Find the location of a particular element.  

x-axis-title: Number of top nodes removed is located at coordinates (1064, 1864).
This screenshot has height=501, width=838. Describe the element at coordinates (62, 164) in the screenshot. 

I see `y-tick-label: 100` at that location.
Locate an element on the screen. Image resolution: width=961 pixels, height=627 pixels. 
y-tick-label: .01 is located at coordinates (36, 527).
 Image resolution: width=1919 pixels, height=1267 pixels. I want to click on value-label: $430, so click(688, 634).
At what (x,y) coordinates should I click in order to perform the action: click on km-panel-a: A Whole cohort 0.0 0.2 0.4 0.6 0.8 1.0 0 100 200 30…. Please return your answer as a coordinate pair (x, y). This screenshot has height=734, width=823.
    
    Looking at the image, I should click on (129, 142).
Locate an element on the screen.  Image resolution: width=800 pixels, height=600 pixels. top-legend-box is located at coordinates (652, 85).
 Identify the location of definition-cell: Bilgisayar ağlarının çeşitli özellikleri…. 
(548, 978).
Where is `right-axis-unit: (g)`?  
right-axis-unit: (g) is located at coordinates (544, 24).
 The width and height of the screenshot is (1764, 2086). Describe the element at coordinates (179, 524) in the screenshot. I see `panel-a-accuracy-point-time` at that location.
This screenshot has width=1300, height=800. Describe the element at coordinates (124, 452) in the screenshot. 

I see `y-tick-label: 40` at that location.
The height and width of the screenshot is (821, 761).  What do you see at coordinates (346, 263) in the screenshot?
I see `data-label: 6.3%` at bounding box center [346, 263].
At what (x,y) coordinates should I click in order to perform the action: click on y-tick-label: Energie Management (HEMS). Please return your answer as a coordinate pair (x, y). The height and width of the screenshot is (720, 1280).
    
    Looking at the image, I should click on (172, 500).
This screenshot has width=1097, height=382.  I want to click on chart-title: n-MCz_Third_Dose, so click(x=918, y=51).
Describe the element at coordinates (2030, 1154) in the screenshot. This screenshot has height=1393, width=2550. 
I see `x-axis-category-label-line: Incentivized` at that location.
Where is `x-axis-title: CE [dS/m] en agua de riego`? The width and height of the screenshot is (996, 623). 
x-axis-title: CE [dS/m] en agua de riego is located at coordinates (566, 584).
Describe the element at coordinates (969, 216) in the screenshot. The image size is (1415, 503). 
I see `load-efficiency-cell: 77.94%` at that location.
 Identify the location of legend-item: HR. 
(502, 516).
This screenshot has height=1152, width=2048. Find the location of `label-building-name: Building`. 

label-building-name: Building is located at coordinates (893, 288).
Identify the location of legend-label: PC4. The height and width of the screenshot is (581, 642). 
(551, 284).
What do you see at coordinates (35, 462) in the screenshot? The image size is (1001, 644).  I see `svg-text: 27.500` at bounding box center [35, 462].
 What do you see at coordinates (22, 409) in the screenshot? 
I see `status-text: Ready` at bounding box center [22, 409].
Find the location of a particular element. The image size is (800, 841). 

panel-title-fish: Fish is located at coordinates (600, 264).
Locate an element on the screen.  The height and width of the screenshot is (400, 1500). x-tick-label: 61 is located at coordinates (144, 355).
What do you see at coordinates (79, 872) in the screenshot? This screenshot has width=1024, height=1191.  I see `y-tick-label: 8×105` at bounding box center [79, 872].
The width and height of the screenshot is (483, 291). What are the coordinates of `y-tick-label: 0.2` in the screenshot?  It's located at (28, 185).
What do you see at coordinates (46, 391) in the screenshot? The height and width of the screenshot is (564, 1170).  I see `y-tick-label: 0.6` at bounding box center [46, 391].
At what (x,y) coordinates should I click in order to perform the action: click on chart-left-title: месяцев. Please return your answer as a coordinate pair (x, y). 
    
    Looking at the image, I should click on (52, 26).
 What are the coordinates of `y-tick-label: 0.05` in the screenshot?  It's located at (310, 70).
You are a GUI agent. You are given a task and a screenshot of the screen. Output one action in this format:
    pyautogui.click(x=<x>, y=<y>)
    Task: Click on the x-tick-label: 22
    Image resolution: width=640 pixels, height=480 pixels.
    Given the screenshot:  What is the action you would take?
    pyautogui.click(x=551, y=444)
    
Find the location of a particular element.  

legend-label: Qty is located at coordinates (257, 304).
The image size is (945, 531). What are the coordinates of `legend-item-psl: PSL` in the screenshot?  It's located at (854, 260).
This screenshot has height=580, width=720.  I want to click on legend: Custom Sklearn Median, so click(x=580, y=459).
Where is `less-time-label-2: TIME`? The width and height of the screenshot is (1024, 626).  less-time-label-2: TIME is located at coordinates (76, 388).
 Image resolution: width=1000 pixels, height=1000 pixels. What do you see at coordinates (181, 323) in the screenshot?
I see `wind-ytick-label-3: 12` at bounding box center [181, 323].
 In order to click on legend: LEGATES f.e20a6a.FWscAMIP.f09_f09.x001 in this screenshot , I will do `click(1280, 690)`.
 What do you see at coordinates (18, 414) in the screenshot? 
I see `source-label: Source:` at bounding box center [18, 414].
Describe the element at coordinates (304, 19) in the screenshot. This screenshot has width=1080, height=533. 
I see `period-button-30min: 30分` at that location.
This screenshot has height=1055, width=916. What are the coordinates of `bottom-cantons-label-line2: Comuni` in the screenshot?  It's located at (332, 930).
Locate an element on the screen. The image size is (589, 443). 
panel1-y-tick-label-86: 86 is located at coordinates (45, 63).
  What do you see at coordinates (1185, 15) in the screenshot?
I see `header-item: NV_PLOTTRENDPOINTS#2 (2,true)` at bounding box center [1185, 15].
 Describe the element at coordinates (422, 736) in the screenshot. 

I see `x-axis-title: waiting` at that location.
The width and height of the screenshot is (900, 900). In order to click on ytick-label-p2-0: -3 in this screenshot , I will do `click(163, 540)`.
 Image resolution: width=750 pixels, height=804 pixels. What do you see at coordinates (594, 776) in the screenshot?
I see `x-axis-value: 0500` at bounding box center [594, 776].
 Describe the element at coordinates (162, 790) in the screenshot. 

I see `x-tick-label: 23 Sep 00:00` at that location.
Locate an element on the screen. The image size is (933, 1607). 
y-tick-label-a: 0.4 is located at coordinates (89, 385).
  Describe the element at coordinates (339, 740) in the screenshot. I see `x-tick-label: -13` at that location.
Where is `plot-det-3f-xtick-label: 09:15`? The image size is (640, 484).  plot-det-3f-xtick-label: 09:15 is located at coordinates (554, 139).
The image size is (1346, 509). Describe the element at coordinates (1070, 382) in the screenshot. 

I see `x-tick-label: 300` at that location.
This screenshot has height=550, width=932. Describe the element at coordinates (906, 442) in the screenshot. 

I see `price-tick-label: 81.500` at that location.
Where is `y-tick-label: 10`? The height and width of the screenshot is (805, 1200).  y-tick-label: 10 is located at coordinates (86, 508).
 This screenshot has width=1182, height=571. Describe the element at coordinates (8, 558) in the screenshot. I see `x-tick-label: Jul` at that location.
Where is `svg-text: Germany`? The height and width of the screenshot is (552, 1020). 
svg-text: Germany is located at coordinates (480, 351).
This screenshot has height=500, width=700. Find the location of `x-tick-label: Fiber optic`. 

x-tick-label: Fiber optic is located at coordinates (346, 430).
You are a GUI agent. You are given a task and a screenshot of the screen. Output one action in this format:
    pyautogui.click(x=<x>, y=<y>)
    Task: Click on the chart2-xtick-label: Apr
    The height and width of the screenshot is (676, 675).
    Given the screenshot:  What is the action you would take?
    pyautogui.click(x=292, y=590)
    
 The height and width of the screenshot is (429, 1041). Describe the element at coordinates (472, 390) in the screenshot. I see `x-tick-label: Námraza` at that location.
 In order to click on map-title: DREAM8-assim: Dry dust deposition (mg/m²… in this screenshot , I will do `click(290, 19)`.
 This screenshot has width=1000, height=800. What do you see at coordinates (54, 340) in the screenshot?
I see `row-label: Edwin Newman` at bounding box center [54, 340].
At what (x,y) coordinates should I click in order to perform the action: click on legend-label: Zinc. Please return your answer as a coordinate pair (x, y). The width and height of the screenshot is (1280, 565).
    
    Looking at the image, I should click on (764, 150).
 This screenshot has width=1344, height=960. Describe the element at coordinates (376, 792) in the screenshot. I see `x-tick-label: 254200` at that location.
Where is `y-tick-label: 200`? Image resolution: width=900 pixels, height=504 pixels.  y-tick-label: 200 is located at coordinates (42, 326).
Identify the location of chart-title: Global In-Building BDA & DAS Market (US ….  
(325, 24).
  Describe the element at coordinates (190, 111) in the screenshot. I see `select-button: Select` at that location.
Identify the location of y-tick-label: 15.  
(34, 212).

## やること:
「Identify the location of legend-label: PC4.」を含む行から「What do you see at coordinates (35, 462)」を含む行まで、両端の行も含めて一字一句変えずに返すこと。

## 回答:
Identify the location of legend-label: PC4. The height and width of the screenshot is (581, 642). 
(551, 284).
What do you see at coordinates (35, 462) in the screenshot? The image size is (1001, 644).  I see `svg-text: 27.500` at bounding box center [35, 462].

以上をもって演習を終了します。